2. Sufficiency of the evidence.

Relator claims that the evidence, viewed in the light most favorable to the Department, fails to support the finding that claimant was discharged for reasons other than misconduct.

The burden of proving disqualification from benefits under Minn. St. 268.09 is on the employer. Johnson v. Ford Motor Co., 289 Minn. 388, 403, 184 N.W.2d 786, 796 (1971); Lumpkin v. North Central Airlines, Inc., 296 Minn. 456, 209 N.W.2d 397 (1973).

In addition, as conceded by relator, the findings must be viewed in a light most favorable to the decision below and must be sustained where there is evidence reasonably tending to sustain them. Kantor v. Honeywell, Inc., 286 Minn. 29, 175 N.W.2d 188 (1970); Lewis v. Minneapolis Moline, Inc., 288 Minn. 432, 181 N.W.2d 701 (1970). In the present case, there is sufficient evidence to support the determination of the appeal tribunal even if the disputed documents are considered.

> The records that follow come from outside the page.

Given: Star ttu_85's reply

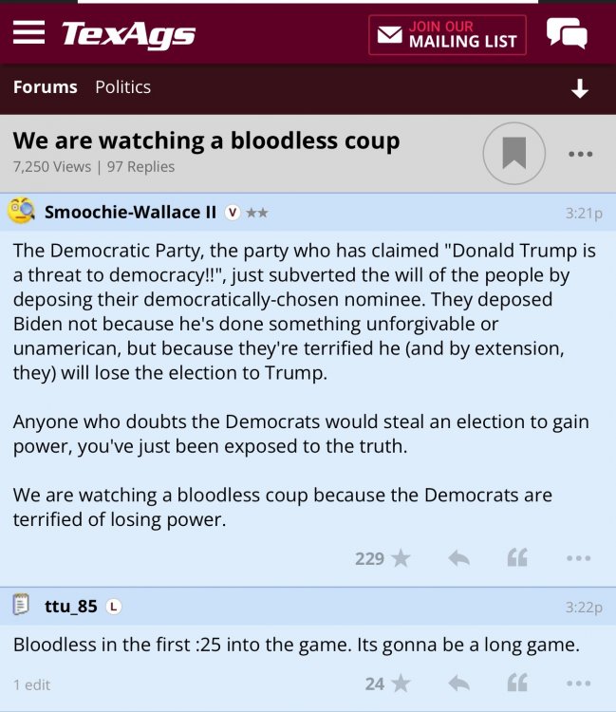Looking at the screenshot, I should point(401,683).
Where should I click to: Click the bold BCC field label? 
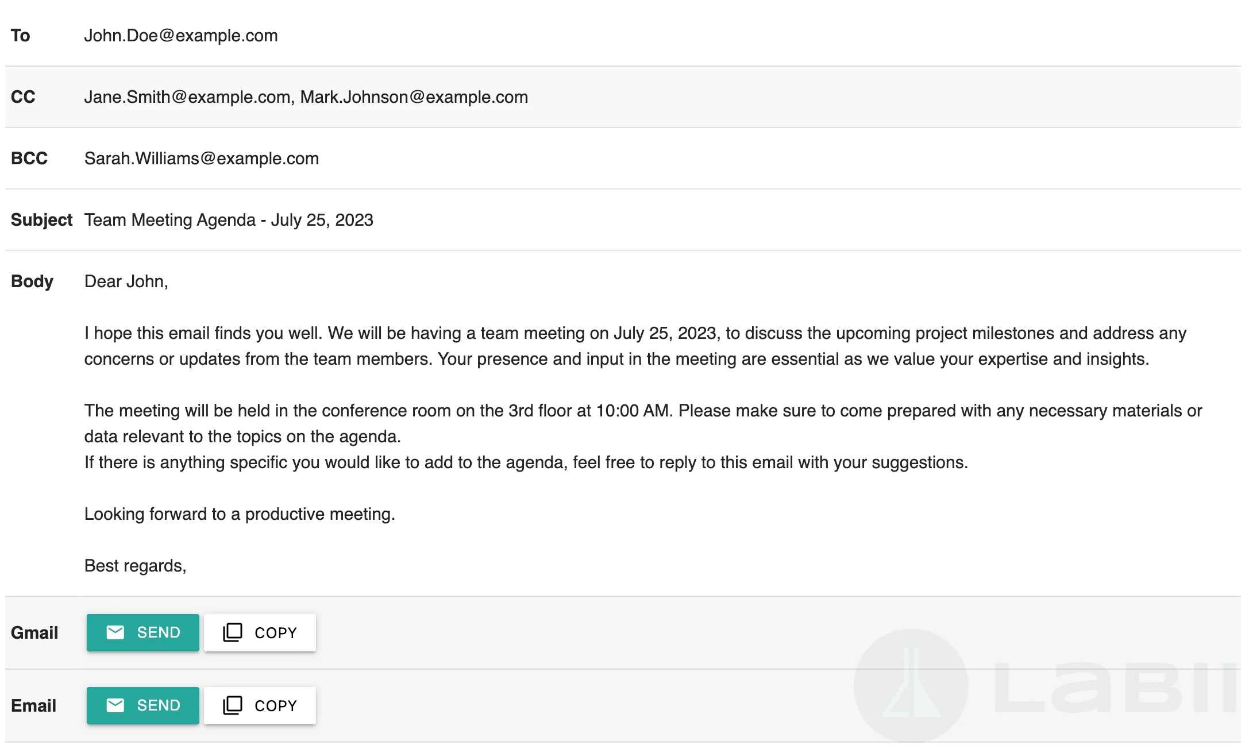click(29, 159)
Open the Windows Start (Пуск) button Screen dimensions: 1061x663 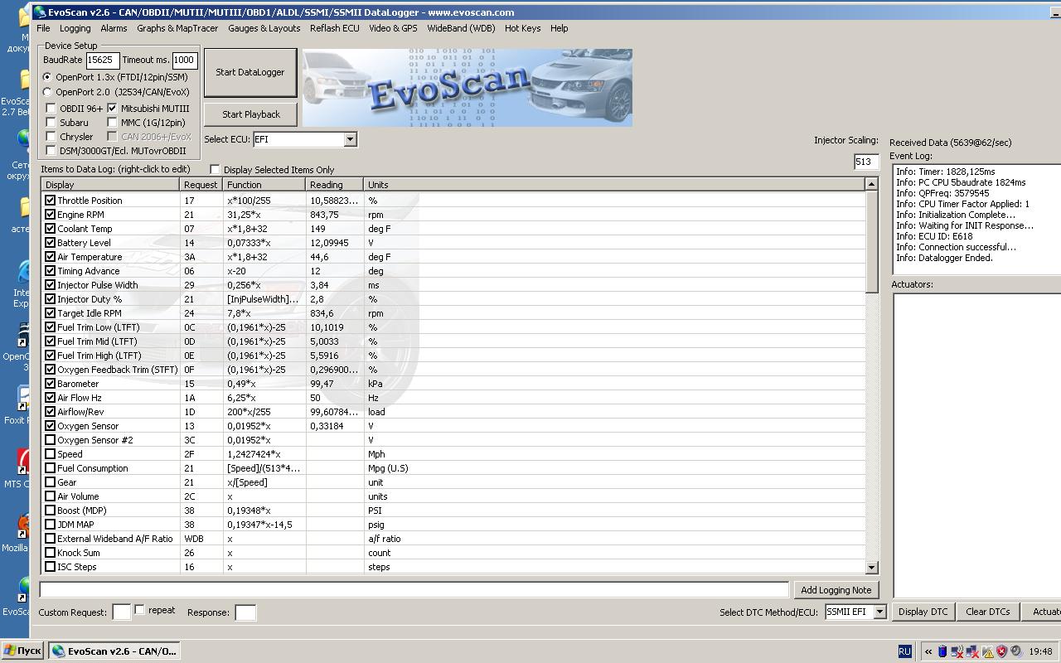tap(22, 651)
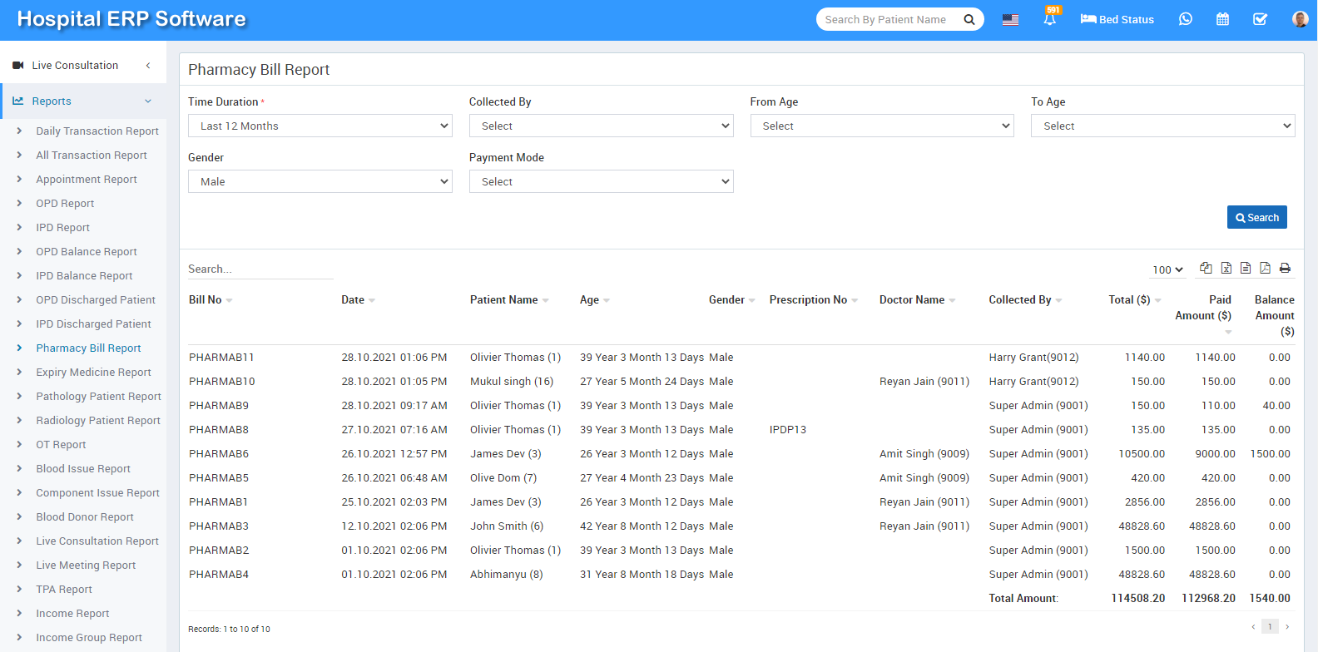Open the notifications bell icon
Image resolution: width=1318 pixels, height=652 pixels.
(1049, 19)
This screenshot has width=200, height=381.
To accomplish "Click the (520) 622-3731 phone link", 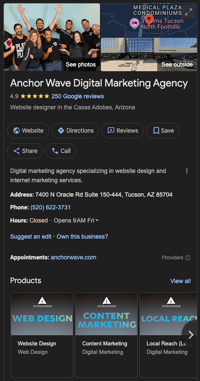I will tap(50, 207).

[1] Minn. St. 268.06, subd. 6, makes an employer's contribution to the state unemployment compensation fund depend in part on the benefits paid out by him. Minn. St. 268.06 provides a mechanism by which an employer can protest a determination of his contribution rate. Two levels of appeal are available. Aggrieved employers may get an appellate hearing before a referee and may appeal the referee's determination to the commissioner. The only apparent difference between this provision and Minn. St. 268.10 is that the initial appeal from benefit determination may be before a three-person panel rather than a single referee.

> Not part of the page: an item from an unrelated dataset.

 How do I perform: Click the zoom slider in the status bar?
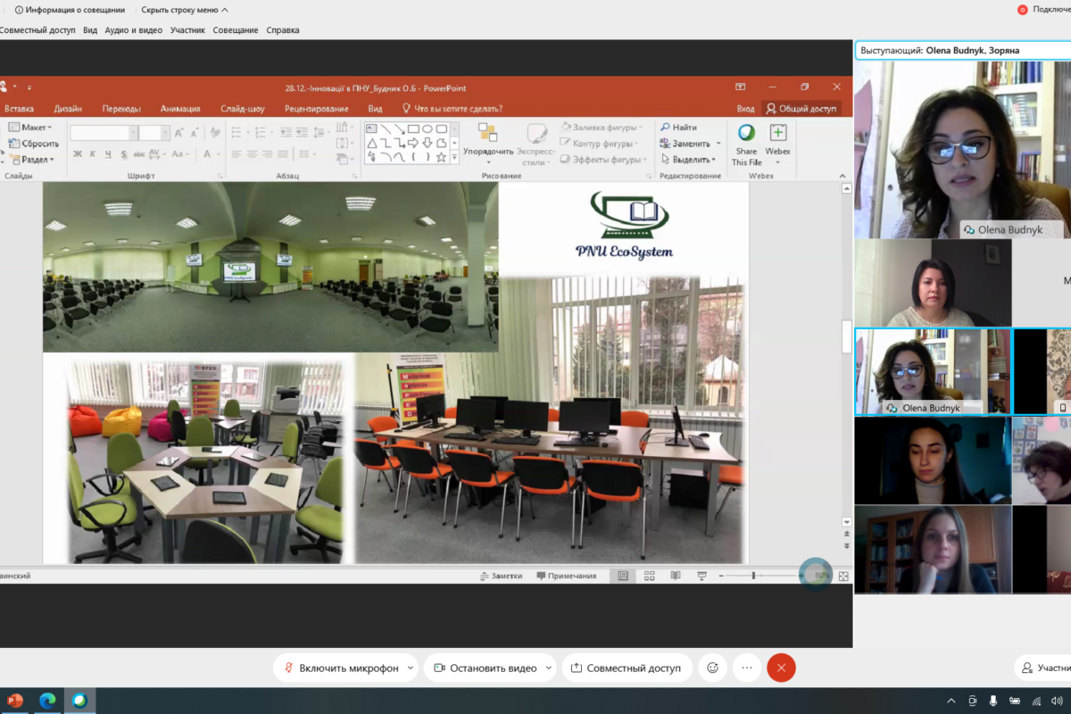click(753, 576)
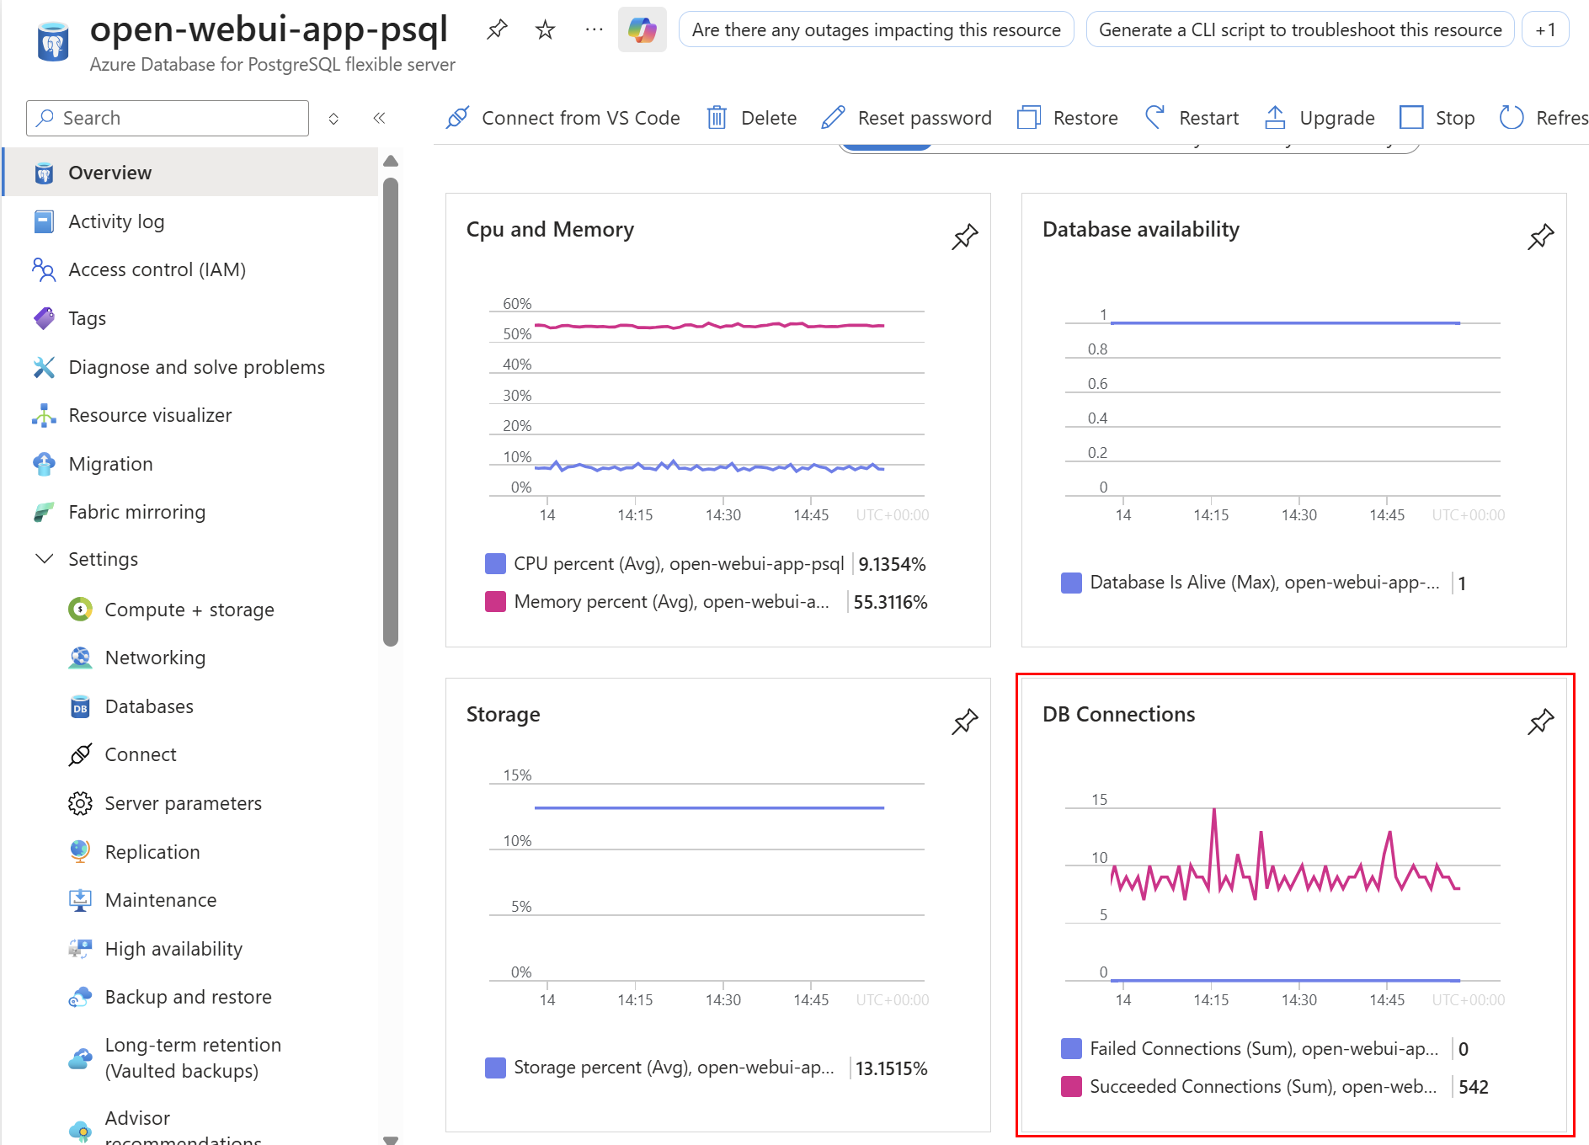Collapse the Settings section
The image size is (1589, 1145).
click(45, 559)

[2] A letter from relator to Mr. Miksza is stated in language of an appeal from a benefit determination. It also alleged later discovered acts of misconduct which were apparently not original grounds for the discharge. There was no mention of the disputed documents (discussed infra) and apparently no briefs were submitted to the commissioner as allowed in Minn. Reg. ES 24(d)(3).

[3] Some courts have used the power to look beyond the record for the purposes of determining mootness or other post-trial procedural matters. Baker v. Aetna Casualty & Surety Co., 193 S.W.2d 363 (Mo.App.1946); cf. 5 C.J.S., Appeal and Error, § 1523.

[4] The regulations of the Department are of little help in determining what is a part of the record.

Minn. Reg. ES 23(c)(4)(aa) provides in part: "* * * The claimant or any other party to an appeal before an appeal tribunal may present such evidence as may be relevant."

Minn. Reg. ES 23(d)(4) limits the commissioner's review to "the transcribed testimony taken before the appeal tribunal, the exhibits, the law, and the regulations adopted by the Commissioner."

Minn. Reg. ES 23(d)(5) allows the taking of additional evidence on application to the commissioner.

[5] Over 13,000 hearings were held by the Department last year. Apparently a three person panel is appointed in cases involving labor disputes and under the new law in cases involving allegations of gross misconduct. Most hearing examiners are attorneys. It would probably be prohibitively expensive to appoint a three person panel for all hearings.